The Federal Communications Commission (FCC) has filed paperwork with the International Telecommunications Union (ITU) for the operation of 30,000 small satellites in low-Earth orbits.
ITU Chief of Space Services Alexandre Vallet confirmed to CNET that the FCC had submitted 20 filings of 1,500 satellites apiece in various low Earth orbits between 204 miles (328 kilometers) and 360 miles (579 kilometers) in altitude.
SpaceX sent 60 Starlink satellites into orbit in May this year and plans on sending 60 more up later this month. So the commercial space company still has a ways to go to reach the 12,000 mark previously approved by the FCC. If the math sounds ridiculously out of whack, you’re right. That comes to a total of 42,000 satellites SpaceX wants to put into orbit around the planet.
Early planning and filings necessary
The ITU is an arm of the United Nations that allocates global spectrum and satellite orbits to help keep our complex communication networks running smoothly. This coordination is supposed to make sure satellite operators don’t run into signal interference and avoid spectrum hogging.

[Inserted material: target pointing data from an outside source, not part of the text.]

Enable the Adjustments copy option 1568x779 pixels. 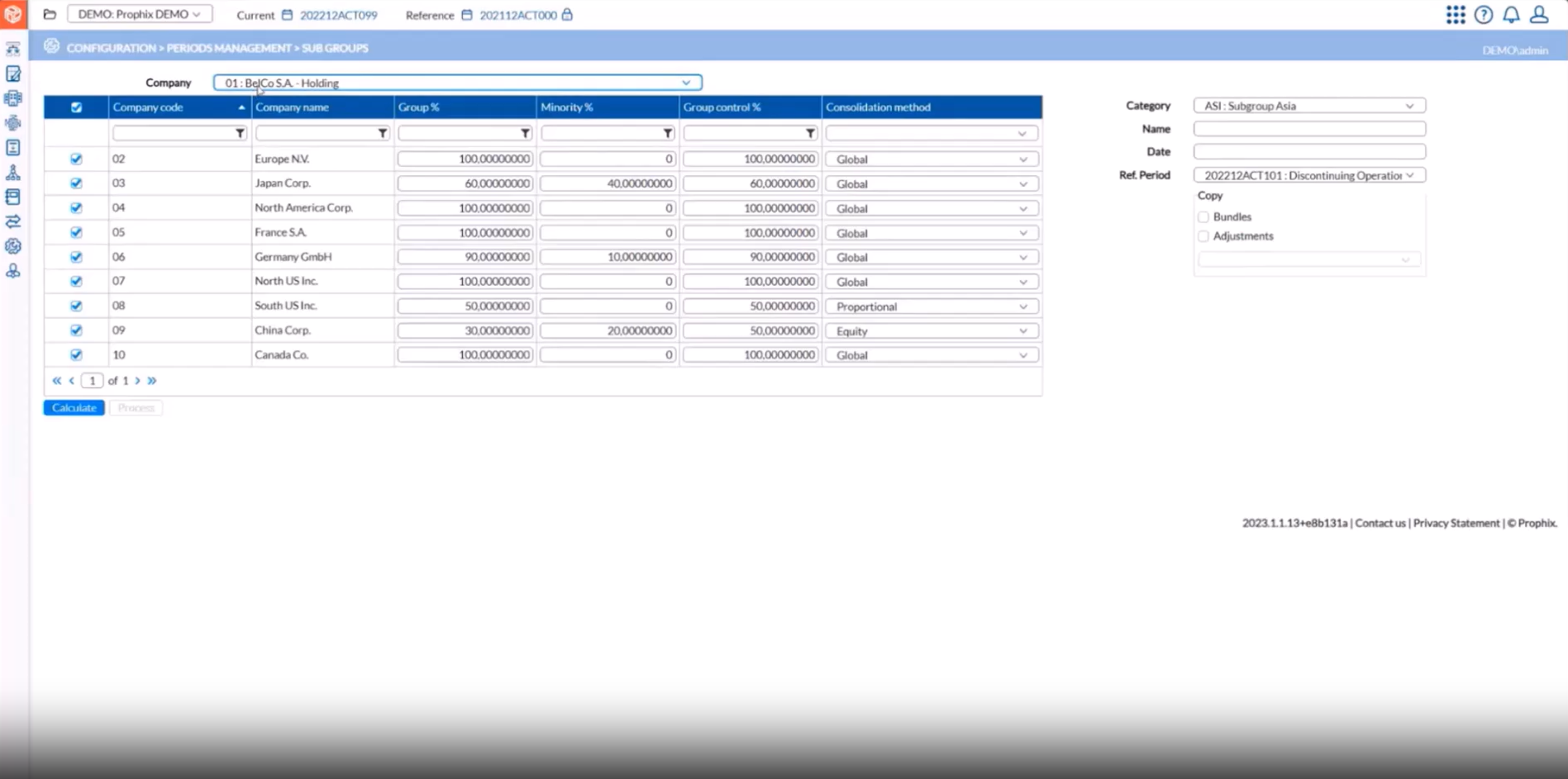1203,235
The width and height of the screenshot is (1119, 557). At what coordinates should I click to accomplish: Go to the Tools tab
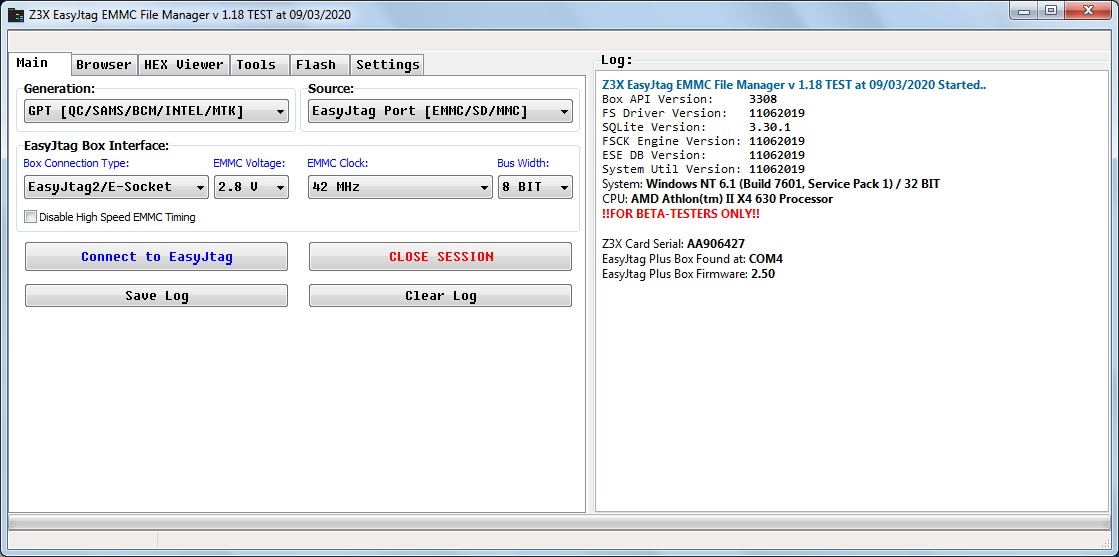[256, 65]
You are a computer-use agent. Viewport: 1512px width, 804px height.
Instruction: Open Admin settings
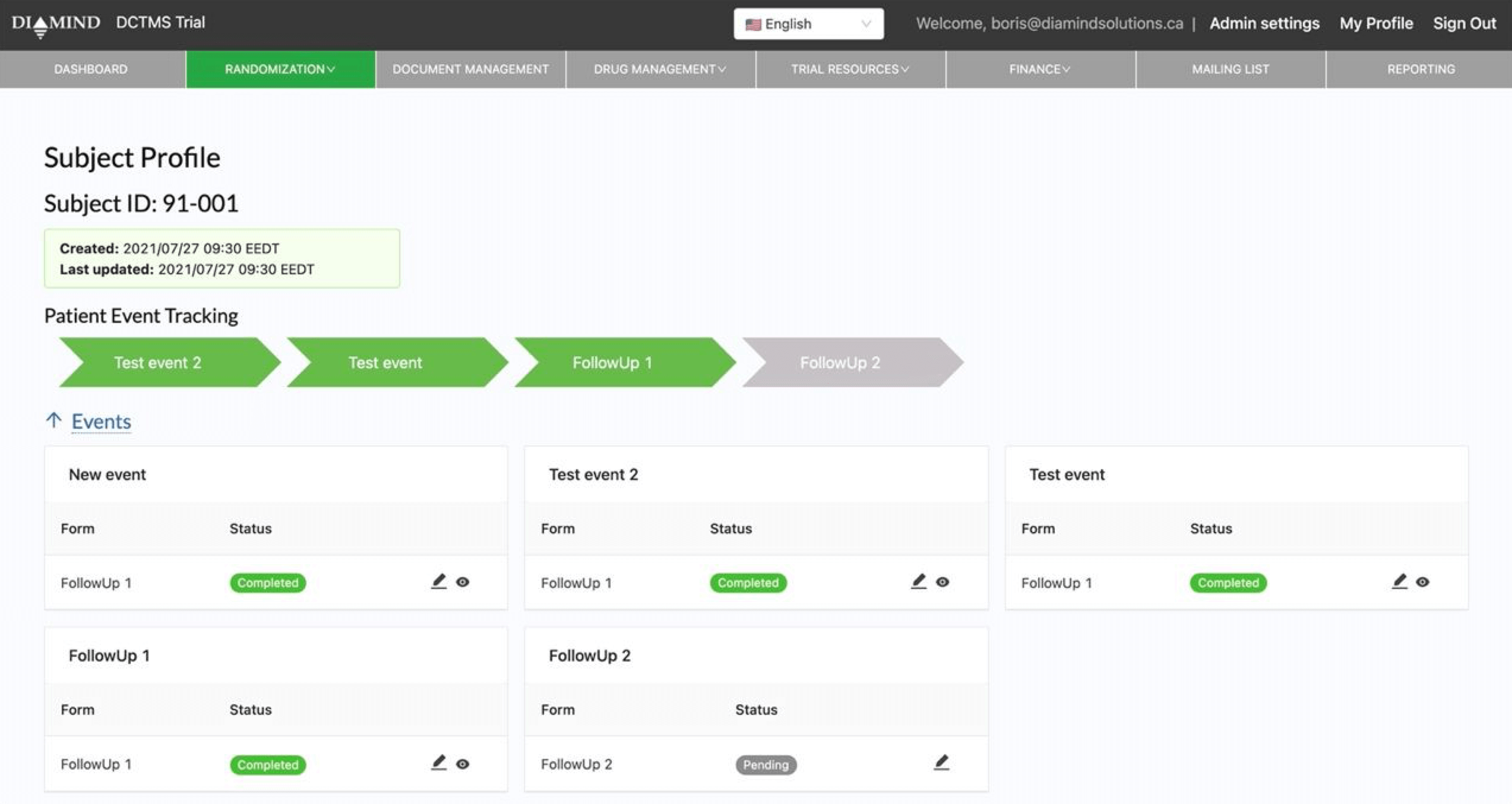(x=1264, y=23)
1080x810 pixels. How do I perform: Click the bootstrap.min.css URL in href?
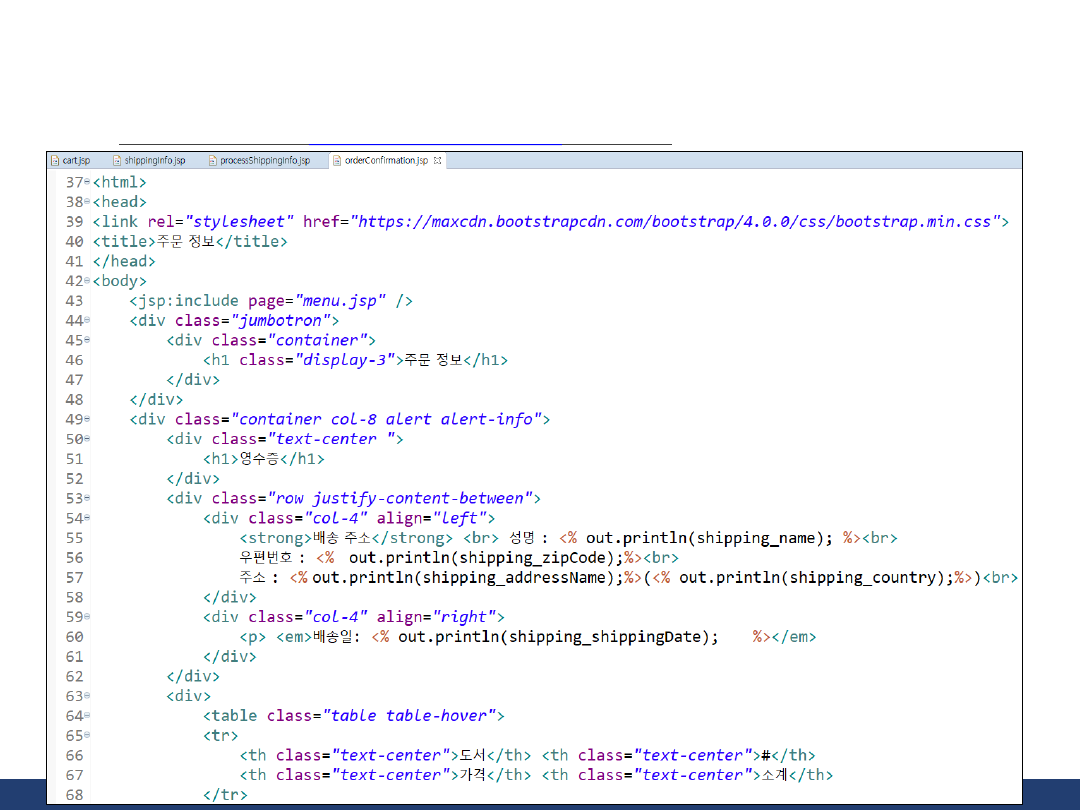coord(675,222)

A country’s regulators are the only ones that can submit a filing on behalf of their country’s satellite operators. The filings have to contain details about frequency usage, proposed orbital altitudes, and the number of satellites it desires. As for SpaceX, the filings do not contain any information on when it plans to launch the satellites or the type of launch vehicle they plan to use.
The filings are a very early step in preparation for launching communication satellites. Quite often, they are made years prior to the actual launch vehicle being built, according to Space News. SpaceX will need to disclose more details about its constellation when applying with the FCC for access to the U.S. market to offer broadband services – just as it did with the 12,000-satellite constellation it began launching in May.

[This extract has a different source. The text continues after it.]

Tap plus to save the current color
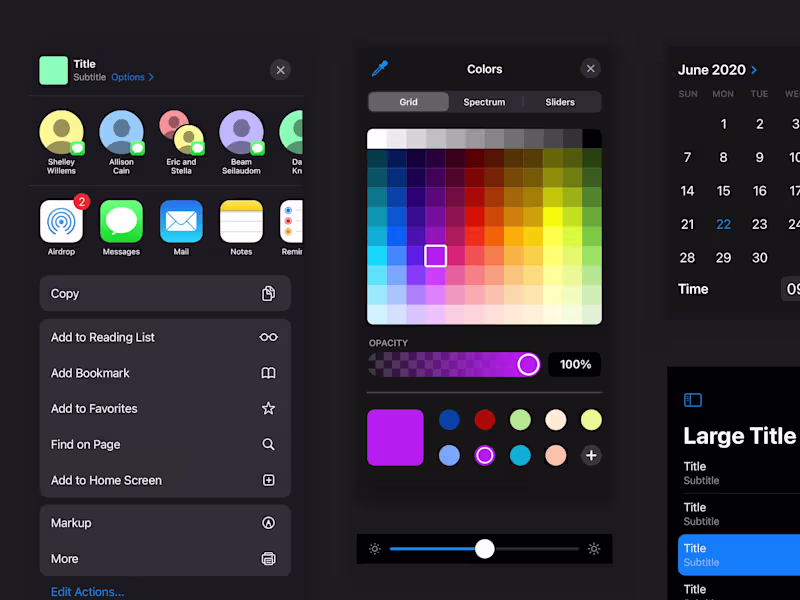This screenshot has height=600, width=800. click(591, 455)
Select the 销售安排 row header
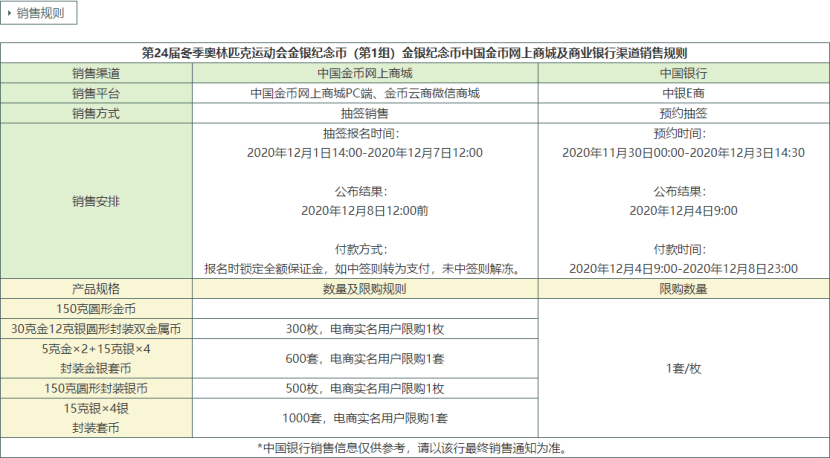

The seven-year deadline rule
Once a filing is approved, it triggers a seven-year deadline. This means the satellite operator, in this case, SpaceX, must launch at least one satellite with its requested frequencies and operate it for 90 days. This “bring into use” procedure allows spectrum rights to be assigned’
Once those spectrum rights are published, other operators must design their systems to avoid interference with the new spectrum operator. Failure to accomplish the above steps opens the spectrum rights up again. The MIT Technical Review suggests that SpaceX may also be trying to get ahead of the competition by drowning the ITU in more paperwork.

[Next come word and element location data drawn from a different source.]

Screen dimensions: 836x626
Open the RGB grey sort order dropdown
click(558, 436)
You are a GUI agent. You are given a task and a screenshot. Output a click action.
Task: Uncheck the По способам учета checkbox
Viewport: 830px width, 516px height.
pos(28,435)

This could be because the ITU is expected to add more stringent spectrum reservation rules for megaconstellation ventures during the upcoming World Radiocommunication Conference, which takes place from Oct. 28 to Nov. 22 in Sharm el-Sheikh, Egypt.
Space News is also reporting that Tim Farrar, a telecom analyst critical of SpaceX, tweeted that he was doubtful the ITU will be able to review such big filings in a timely manner and that SpaceX’s goal instead is to “drown the ITU in studies” while proceeding with its constellation.
Yes, 42,000 communication satellites are hard to swallow, especially with the amount of “space junk” we already have floating around above. According to the United Nations Office for Outer Space Affairs, as of April 2019, approximately 8,500 satellites, probes, landers, crewed spacecraft, cargo craft, and space station flight elements have been launched into Earth orbit or beyond since 1957 when the first satellite – Sputnik launched.